» **About this exercise**: From the entries below, write out exactly the lines between the line holding "607x496 pixels." and the line holding "This screenshot has height=757, width=1285.", inclusive, excluding any pictures.

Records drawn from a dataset
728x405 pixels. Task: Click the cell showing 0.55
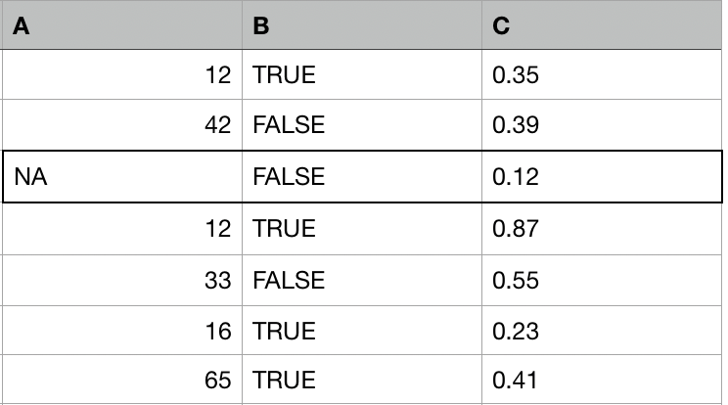tap(602, 280)
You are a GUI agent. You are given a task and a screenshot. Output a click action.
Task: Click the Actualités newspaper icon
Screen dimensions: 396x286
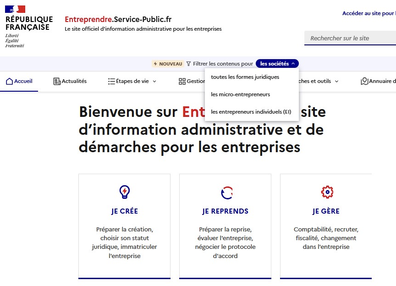[57, 82]
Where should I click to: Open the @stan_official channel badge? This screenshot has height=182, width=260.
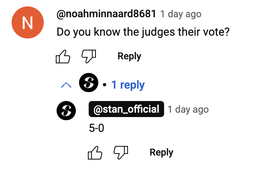coord(126,109)
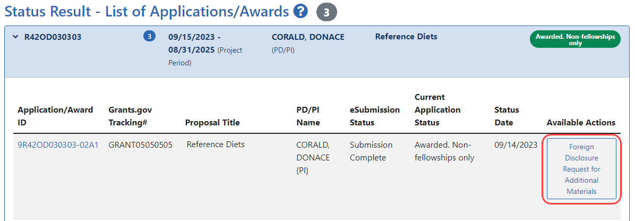Collapse the R42OD030303 grant row chevron
Image resolution: width=635 pixels, height=221 pixels.
14,37
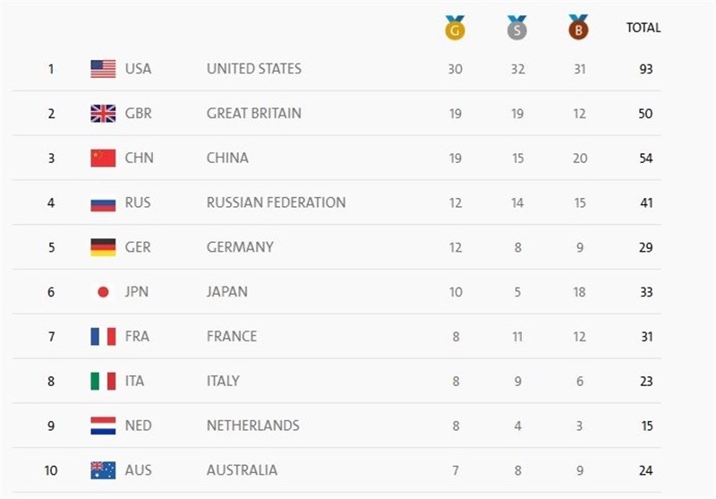Click the Great Britain flag icon
Viewport: 716px width, 499px height.
tap(103, 114)
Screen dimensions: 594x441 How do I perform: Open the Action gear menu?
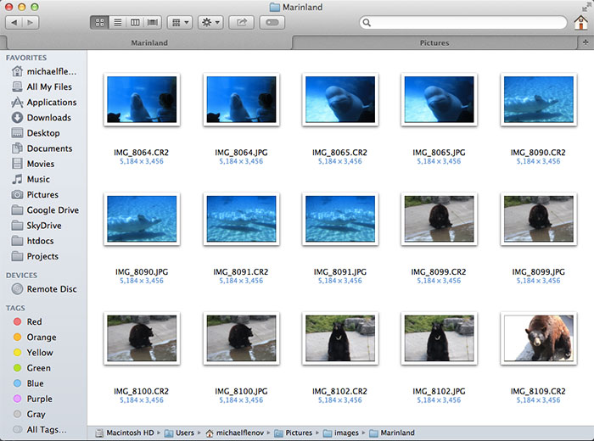210,23
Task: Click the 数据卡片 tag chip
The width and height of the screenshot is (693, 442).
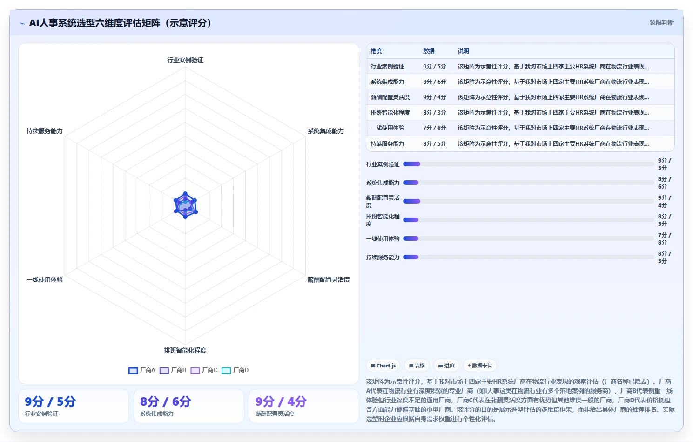Action: click(480, 366)
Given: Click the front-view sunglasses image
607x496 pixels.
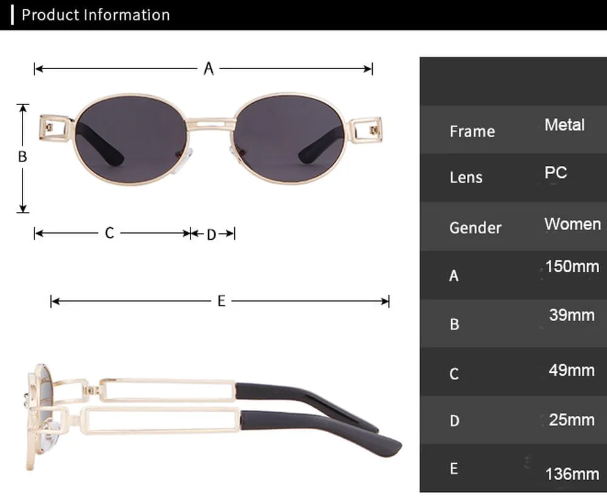Looking at the screenshot, I should coord(211,139).
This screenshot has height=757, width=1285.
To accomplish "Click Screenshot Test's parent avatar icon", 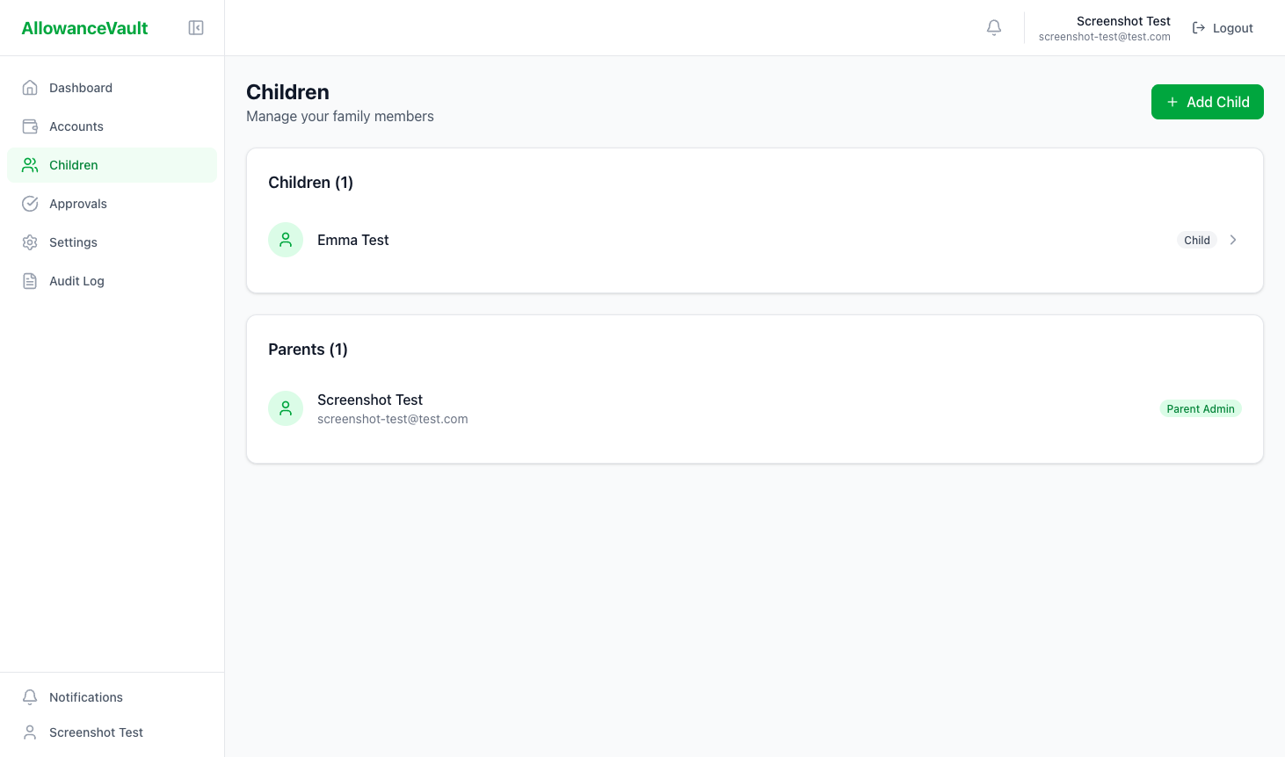I will [286, 408].
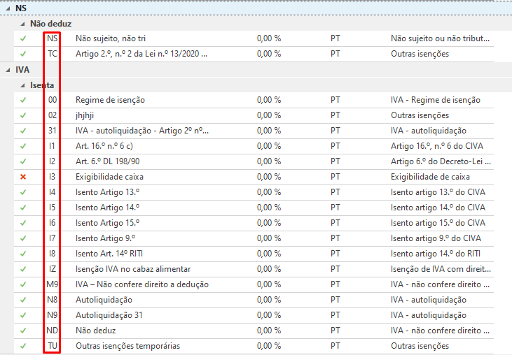Collapse the Não deduz subgroup
This screenshot has width=512, height=355.
[x=22, y=24]
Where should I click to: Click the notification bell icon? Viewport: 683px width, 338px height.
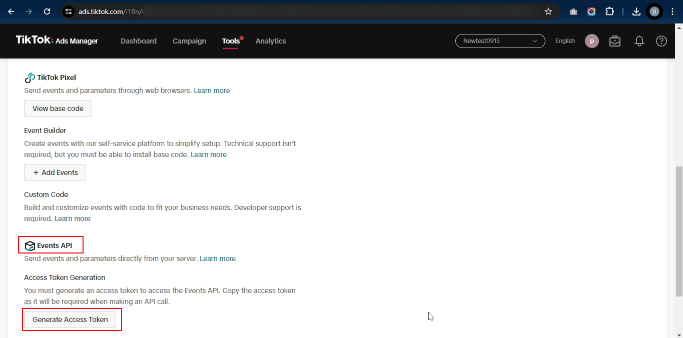pyautogui.click(x=639, y=41)
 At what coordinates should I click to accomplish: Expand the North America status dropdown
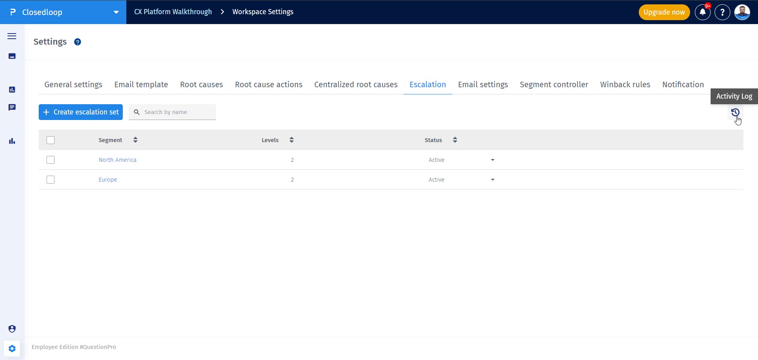pyautogui.click(x=492, y=160)
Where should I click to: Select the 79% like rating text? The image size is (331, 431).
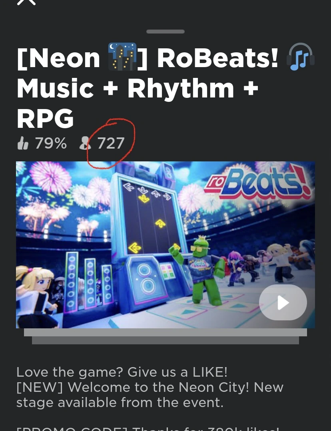[51, 143]
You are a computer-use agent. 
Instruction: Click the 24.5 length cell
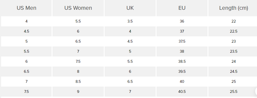coord(233,71)
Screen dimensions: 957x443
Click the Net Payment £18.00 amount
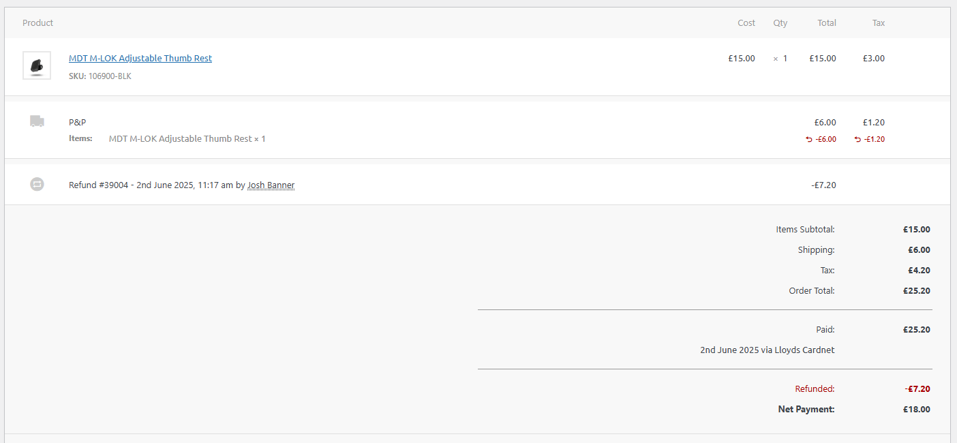coord(917,410)
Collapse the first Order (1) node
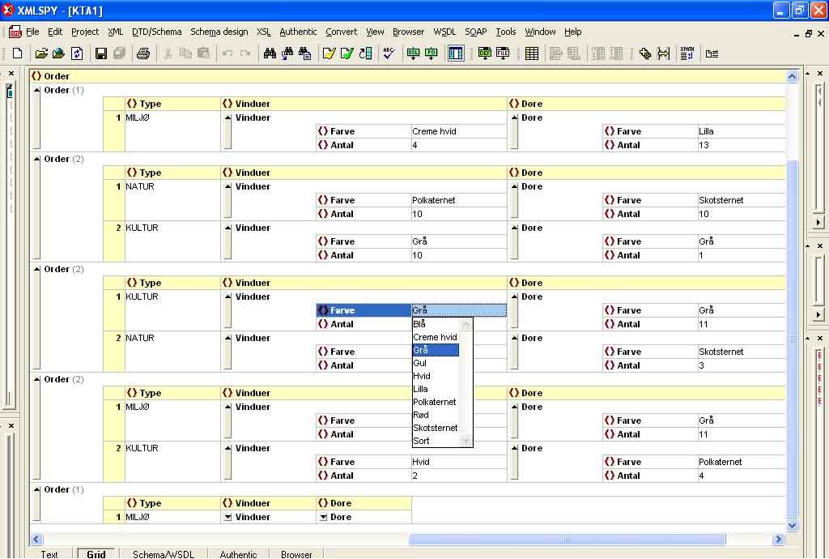Screen dimensions: 829x559 point(36,90)
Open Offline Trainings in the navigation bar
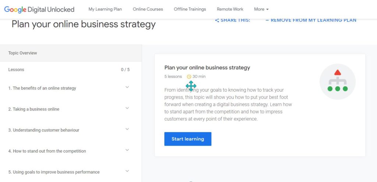This screenshot has width=377, height=182. pyautogui.click(x=190, y=9)
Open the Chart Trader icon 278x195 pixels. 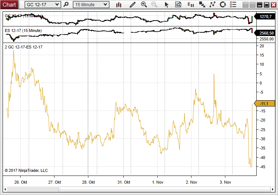[191, 5]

» **Answer section**:
607x496 pixels.
Looking at the screenshot, I should coord(211,139).
This screenshot has height=757, width=1285.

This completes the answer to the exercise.